::: DATA SECTION :::

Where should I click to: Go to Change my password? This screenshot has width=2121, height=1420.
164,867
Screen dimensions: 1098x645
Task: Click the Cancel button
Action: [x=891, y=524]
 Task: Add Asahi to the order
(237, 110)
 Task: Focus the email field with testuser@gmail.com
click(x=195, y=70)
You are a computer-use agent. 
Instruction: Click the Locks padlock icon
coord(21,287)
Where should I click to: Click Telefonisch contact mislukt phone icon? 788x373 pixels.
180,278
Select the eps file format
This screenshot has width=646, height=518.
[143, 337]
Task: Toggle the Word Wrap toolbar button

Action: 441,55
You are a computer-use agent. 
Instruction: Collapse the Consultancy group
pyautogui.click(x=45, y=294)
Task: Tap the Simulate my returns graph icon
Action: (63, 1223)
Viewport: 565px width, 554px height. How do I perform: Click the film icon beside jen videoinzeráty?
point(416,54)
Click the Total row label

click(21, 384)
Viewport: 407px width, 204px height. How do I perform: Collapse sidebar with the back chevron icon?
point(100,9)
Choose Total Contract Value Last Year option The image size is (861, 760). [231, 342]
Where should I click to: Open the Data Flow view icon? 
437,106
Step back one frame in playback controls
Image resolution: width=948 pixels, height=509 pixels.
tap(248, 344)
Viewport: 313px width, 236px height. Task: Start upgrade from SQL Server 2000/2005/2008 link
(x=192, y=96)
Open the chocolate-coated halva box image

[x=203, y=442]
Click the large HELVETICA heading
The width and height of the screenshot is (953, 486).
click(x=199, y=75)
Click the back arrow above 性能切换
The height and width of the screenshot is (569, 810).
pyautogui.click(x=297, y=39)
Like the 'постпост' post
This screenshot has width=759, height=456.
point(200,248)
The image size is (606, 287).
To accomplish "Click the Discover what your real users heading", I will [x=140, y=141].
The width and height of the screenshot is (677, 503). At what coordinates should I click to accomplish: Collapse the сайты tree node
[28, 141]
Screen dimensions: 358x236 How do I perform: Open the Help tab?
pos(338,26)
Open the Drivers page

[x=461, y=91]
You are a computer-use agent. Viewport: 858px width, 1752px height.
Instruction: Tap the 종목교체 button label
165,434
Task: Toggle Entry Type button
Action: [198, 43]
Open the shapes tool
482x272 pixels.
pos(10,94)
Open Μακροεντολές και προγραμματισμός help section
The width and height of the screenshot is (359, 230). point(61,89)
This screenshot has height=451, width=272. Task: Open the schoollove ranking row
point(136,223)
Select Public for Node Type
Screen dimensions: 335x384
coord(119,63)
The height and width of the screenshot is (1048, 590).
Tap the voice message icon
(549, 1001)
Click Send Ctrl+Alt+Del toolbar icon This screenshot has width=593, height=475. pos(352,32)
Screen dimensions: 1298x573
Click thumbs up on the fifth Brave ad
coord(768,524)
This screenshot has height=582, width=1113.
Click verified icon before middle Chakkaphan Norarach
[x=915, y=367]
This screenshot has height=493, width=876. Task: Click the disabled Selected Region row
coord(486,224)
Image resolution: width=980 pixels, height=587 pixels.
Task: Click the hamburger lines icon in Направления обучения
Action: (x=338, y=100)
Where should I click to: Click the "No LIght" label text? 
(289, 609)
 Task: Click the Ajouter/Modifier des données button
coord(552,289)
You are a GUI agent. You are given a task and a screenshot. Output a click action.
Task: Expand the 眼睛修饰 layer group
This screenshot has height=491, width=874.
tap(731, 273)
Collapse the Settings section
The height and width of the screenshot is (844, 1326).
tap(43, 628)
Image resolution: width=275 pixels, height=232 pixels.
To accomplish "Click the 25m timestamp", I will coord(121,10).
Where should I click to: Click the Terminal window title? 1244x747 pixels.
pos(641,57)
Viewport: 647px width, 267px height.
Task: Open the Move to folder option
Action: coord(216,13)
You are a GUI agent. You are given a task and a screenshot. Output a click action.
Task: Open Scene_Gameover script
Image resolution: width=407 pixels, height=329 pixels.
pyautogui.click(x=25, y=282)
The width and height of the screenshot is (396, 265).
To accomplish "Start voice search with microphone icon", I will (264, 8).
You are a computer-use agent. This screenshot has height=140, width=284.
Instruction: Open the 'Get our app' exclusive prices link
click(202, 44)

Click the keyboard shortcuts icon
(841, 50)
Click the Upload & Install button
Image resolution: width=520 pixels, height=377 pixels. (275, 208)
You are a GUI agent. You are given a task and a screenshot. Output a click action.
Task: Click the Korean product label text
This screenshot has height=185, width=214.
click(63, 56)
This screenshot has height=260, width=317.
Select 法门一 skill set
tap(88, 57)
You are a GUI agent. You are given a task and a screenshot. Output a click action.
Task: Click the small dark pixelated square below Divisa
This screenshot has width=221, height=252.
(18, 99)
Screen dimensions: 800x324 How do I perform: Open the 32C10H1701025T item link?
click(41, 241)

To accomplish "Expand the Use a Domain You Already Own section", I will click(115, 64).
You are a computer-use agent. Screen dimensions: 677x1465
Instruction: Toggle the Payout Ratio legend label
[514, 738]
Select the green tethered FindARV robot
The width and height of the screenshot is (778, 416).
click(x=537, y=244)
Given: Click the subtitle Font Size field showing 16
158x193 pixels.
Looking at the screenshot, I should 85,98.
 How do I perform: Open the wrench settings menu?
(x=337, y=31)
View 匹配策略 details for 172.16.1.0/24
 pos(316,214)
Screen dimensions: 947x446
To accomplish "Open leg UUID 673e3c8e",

:::

▶ _INSTRUCTIONS TO FOLLOW_
Your reply must repeat the entries above exactly and in full.

▶ _ANSWER BOX_
Where should I click to: Go to Change my password? This screenshot has width=2121, height=1420.
164,867
Screen dimensions: 1098x645
Task: Click the Cancel button
Action: [x=891, y=524]
 Task: Add Asahi to the order
(237, 110)
 Task: Focus the email field with testuser@gmail.com
click(x=195, y=70)
You are a computer-use agent. 
Instruction: Click the Locks padlock icon
coord(21,287)
Where should I click to: Click Telefonisch contact mislukt phone icon? 788x373 pixels.
180,278
Select the eps file format
This screenshot has width=646, height=518.
[143, 337]
Task: Toggle the Word Wrap toolbar button

Action: 441,55
You are a computer-use agent. 
Instruction: Collapse the Consultancy group
pyautogui.click(x=45, y=294)
Task: Tap the Simulate my returns graph icon
Action: (63, 1223)
Viewport: 565px width, 554px height. How do I perform: Click the film icon beside jen videoinzeráty?
point(416,54)
Click the Total row label

click(21, 384)
Viewport: 407px width, 204px height. How do I perform: Collapse sidebar with the back chevron icon?
point(100,9)
Choose Total Contract Value Last Year option The image size is (861, 760). [231, 342]
Where should I click to: Open the Data Flow view icon? 
437,106
Step back one frame in playback controls
Image resolution: width=948 pixels, height=509 pixels.
tap(248, 344)
Viewport: 313px width, 236px height. Task: Start upgrade from SQL Server 2000/2005/2008 link
(x=192, y=96)
Open the chocolate-coated halva box image

[x=203, y=442]
Click the large HELVETICA heading
The width and height of the screenshot is (953, 486).
click(x=199, y=75)
Click the back arrow above 性能切换
The height and width of the screenshot is (569, 810).
pyautogui.click(x=297, y=39)
Like the 'постпост' post
This screenshot has width=759, height=456.
point(200,248)
The image size is (606, 287).
To accomplish "Click the Discover what your real users heading", I will [x=140, y=141].
The width and height of the screenshot is (677, 503). At what coordinates should I click to accomplish: Collapse the сайты tree node
[28, 141]
Screen dimensions: 358x236 How do I perform: Open the Help tab?
pos(338,26)
Open the Drivers page

[x=461, y=91]
You are a computer-use agent. Viewport: 858px width, 1752px height.
Instruction: Tap the 종목교체 button label
165,434
Task: Toggle Entry Type button
Action: [198, 43]
Open the shapes tool
482x272 pixels.
pos(10,94)
Open Μακροεντολές και προγραμματισμός help section
The width and height of the screenshot is (359, 230). point(61,89)
This screenshot has height=451, width=272. Task: Open the schoollove ranking row
point(136,223)
Select Public for Node Type
Screen dimensions: 335x384
coord(119,63)
The height and width of the screenshot is (1048, 590).
Tap the voice message icon
(549, 1001)
Click Send Ctrl+Alt+Del toolbar icon This screenshot has width=593, height=475. pos(352,32)
Screen dimensions: 1298x573
Click thumbs up on the fifth Brave ad
coord(768,524)
This screenshot has height=582, width=1113.
Click verified icon before middle Chakkaphan Norarach
[x=915, y=367]
This screenshot has height=493, width=876. Task: Click the disabled Selected Region row
coord(486,224)
Image resolution: width=980 pixels, height=587 pixels.
Task: Click the hamburger lines icon in Направления обучения
Action: (x=338, y=100)
Where should I click to: Click the "No LIght" label text? 
(289, 609)
 Task: Click the Ajouter/Modifier des données button
coord(552,289)
You are a GUI agent. You are given a task and a screenshot. Output a click action.
Task: Expand the 眼睛修饰 layer group
This screenshot has height=491, width=874.
tap(731, 273)
Collapse the Settings section
The height and width of the screenshot is (844, 1326).
tap(43, 628)
Image resolution: width=275 pixels, height=232 pixels.
To accomplish "Click the 25m timestamp", I will coord(121,10).
Where should I click to: Click the Terminal window title? 1244x747 pixels.
pos(641,57)
Viewport: 647px width, 267px height.
Task: Open the Move to folder option
Action: coord(216,13)
You are a GUI agent. You are given a task and a screenshot. Output a click action.
Task: Open Scene_Gameover script
Image resolution: width=407 pixels, height=329 pixels.
pyautogui.click(x=25, y=282)
The width and height of the screenshot is (396, 265).
To accomplish "Start voice search with microphone icon", I will (264, 8).
You are a computer-use agent. This screenshot has height=140, width=284.
Instruction: Open the 'Get our app' exclusive prices link
click(202, 44)

Click the keyboard shortcuts icon
(841, 50)
Click the Upload & Install button
Image resolution: width=520 pixels, height=377 pixels. (275, 208)
You are a GUI agent. You are given a task and a screenshot. Output a click action.
Task: Click the Korean product label text
This screenshot has height=185, width=214.
click(63, 56)
This screenshot has height=260, width=317.
Select 法门一 skill set
tap(88, 57)
You are a GUI agent. You are given a task and a screenshot. Output a click action.
Task: Click the small dark pixelated square below Divisa
This screenshot has width=221, height=252.
(18, 99)
Screen dimensions: 800x324 How do I perform: Open the 32C10H1701025T item link?
click(41, 241)

To accomplish "Expand the Use a Domain You Already Own section", I will click(115, 64).
You are a computer-use agent. Screen dimensions: 677x1465
Instruction: Toggle the Payout Ratio legend label
[514, 738]
Select the green tethered FindARV robot
The width and height of the screenshot is (778, 416).
click(x=537, y=244)
Given: Click the subtitle Font Size field showing 16
158x193 pixels.
Looking at the screenshot, I should 85,98.
 How do I perform: Open the wrench settings menu?
(x=337, y=31)
View 匹配策略 details for 172.16.1.0/24
 pos(316,214)
Screen dimensions: 947x446
To accomplish "Open leg UUID 673e3c8e",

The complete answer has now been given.